Brown likes to say, only partly in jest, that the uniqueness of this specimen was so obvious that you could tell it was a new species from 100 meters away.
What made this new horned dinosaur distinctive was the size and shape of its facial horns and the shield-like frill at the back of the skull. This new species is similar in many respects to Triceratops, except that its nose horn is taller and the two horns over its eyes are “almost comically small.” But the new dinosaur's most distinctive feature is that frill, including what Brown describes as a halo of large, pentagonal plates radiating outward, as well as a central spike. “The combined result looks like a crown,” he says.
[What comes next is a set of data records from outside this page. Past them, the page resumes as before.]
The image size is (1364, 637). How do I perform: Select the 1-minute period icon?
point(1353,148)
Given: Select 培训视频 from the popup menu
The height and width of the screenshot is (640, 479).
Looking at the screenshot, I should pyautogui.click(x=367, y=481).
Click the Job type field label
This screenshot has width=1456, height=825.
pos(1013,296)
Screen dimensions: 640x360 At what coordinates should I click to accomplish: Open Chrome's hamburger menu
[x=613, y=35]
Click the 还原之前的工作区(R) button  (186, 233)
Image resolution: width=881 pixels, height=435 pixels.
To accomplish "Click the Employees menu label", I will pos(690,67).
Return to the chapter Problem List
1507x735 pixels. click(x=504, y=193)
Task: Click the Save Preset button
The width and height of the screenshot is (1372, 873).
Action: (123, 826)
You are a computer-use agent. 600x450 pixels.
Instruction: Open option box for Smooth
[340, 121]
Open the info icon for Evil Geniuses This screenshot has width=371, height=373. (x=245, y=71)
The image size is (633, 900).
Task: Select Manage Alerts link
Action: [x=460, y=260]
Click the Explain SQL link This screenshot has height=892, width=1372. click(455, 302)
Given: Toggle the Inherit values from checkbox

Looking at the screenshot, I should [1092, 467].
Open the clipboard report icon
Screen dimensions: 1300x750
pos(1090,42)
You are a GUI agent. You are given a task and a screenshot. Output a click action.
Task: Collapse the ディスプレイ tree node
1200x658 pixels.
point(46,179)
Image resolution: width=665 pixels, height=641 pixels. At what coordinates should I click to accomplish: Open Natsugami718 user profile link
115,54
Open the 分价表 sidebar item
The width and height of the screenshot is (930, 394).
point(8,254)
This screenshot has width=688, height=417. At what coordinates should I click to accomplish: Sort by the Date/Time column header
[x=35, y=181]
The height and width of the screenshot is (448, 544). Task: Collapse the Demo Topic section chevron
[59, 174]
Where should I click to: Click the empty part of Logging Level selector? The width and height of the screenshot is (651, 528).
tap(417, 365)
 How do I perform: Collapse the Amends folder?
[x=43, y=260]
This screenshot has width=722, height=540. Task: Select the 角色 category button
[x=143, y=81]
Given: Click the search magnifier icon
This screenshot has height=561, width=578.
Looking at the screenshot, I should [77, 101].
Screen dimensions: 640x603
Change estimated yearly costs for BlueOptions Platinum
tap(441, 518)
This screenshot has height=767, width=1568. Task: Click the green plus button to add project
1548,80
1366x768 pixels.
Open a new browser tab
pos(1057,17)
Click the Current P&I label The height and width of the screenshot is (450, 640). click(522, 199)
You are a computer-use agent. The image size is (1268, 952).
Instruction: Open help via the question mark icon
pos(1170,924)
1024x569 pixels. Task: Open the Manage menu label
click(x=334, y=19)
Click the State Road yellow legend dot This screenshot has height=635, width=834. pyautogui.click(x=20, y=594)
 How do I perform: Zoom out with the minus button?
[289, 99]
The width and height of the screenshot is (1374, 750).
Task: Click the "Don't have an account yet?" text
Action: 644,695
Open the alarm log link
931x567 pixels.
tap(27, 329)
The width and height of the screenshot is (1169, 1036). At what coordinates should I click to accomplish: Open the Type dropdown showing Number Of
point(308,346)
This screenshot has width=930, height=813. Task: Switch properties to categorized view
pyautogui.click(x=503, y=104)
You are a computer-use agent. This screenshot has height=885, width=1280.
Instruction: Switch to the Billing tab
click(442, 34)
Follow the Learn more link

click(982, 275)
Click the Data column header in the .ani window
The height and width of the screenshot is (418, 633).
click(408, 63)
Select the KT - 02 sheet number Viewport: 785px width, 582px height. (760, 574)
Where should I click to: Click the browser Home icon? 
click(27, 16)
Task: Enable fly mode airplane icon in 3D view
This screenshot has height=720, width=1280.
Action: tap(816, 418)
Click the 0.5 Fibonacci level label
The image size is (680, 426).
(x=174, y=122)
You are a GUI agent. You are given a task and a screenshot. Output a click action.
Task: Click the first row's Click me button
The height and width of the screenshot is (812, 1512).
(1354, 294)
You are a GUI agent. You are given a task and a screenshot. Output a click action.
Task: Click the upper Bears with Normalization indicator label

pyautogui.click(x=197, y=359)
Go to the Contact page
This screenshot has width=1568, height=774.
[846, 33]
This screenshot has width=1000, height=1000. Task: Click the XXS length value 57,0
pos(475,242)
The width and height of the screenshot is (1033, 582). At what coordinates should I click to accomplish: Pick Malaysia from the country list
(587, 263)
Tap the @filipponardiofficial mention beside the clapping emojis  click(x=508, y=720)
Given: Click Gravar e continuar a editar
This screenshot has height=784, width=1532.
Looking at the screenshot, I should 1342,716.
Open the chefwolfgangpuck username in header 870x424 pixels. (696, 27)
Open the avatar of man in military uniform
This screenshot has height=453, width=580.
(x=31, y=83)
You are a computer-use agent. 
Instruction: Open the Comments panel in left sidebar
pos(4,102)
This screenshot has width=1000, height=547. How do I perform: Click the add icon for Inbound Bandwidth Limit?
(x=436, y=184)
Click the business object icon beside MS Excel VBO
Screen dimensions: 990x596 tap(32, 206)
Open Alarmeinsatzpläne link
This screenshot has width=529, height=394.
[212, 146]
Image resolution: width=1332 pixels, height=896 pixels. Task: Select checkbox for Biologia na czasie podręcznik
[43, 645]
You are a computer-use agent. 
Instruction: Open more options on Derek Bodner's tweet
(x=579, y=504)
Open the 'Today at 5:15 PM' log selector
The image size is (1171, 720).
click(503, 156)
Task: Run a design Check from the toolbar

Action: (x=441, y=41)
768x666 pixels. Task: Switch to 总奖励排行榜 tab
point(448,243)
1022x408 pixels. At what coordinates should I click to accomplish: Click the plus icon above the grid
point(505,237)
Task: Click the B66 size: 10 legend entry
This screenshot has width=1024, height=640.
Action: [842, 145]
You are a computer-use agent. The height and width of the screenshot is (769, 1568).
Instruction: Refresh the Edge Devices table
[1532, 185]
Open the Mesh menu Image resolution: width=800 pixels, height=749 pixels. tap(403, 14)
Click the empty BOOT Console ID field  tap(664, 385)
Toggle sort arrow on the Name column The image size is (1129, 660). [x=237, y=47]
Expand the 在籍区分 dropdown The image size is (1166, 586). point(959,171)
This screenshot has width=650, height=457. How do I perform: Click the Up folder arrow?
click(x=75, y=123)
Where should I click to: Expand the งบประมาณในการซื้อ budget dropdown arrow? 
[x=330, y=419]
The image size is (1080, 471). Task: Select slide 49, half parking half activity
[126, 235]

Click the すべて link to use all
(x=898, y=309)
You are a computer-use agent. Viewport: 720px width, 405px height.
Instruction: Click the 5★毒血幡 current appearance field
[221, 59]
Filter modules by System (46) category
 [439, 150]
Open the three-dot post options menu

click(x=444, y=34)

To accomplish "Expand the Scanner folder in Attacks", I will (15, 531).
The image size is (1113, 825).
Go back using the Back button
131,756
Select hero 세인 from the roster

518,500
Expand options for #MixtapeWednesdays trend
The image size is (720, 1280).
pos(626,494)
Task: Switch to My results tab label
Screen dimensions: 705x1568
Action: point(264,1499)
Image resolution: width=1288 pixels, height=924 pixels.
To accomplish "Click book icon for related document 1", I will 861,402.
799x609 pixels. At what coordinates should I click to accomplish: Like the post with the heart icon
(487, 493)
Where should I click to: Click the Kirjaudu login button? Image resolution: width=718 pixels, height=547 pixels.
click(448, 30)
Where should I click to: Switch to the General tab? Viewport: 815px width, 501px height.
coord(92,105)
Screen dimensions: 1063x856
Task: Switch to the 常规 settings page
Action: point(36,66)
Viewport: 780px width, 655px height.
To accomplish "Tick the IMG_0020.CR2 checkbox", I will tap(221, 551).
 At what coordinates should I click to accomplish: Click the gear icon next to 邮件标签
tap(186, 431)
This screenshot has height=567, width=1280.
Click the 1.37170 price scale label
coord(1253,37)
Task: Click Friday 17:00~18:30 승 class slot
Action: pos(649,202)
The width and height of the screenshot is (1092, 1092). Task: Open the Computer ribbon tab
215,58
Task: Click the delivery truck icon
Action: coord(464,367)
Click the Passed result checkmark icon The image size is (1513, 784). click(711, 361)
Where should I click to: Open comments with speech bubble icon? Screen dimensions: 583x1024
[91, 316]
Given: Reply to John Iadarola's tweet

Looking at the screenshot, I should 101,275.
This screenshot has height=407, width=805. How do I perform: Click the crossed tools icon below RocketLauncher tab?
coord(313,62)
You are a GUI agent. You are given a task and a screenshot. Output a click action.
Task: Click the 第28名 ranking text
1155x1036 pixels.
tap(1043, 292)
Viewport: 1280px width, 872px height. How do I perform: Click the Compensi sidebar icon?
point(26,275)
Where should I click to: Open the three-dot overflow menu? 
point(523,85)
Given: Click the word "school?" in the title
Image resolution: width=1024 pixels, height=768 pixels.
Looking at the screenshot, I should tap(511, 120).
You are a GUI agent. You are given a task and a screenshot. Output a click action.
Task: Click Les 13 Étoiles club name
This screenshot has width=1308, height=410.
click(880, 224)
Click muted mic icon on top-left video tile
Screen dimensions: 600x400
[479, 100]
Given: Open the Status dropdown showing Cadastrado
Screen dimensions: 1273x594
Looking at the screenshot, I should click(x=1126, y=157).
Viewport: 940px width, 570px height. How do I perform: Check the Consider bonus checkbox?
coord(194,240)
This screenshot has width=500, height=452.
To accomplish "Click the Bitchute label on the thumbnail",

Brown and study co-author Donald Henderson named the new dinosaur Regaliceratops peterhewsi, a reference to its crown-like frill and to the man who first found and reported it to the museum. Despite the formal name, the scientists say they've taken to calling this dinosaur by the nickname “Hellboy.”
While this new dinosaur is intriguing in its own right, Brown and Henderson say what's most significant are the implications for the evolution of dinosaurs' horned ornamentation. It's long been known that horned dinosaurs fall into one of two groups: the Chasmosaurines, with a small horn over the nose, larger horns over the eyes, and a long frill, and the Centrosaurines, characterized by a large horn over the nose, small horns over the eyes, and a short frill.
“This new species is a Chasmosaurine, but it has ornamentation more similar to Centrosaurines,” Brown says. “It also comes from a time period following the extinction of the Centrosaurines.”
Taken together, he says, that makes this the first example of evolutionary convergence in horned dinosaurs, meaning that these two groups independently evolved similar features.
The researchers say they hope to uncover more Regaliceratops peterhewsi specimens. They'll also be working on digital reconstructions of the skull, noting that, though intact, the fossil has been deformed after 70 million years in the Rocky Mountain foothills.
“This discovery also suggests that there are likely more horned dinosaurs out there that we just have not found yet, so we will also be looking for other new species,” Brown says.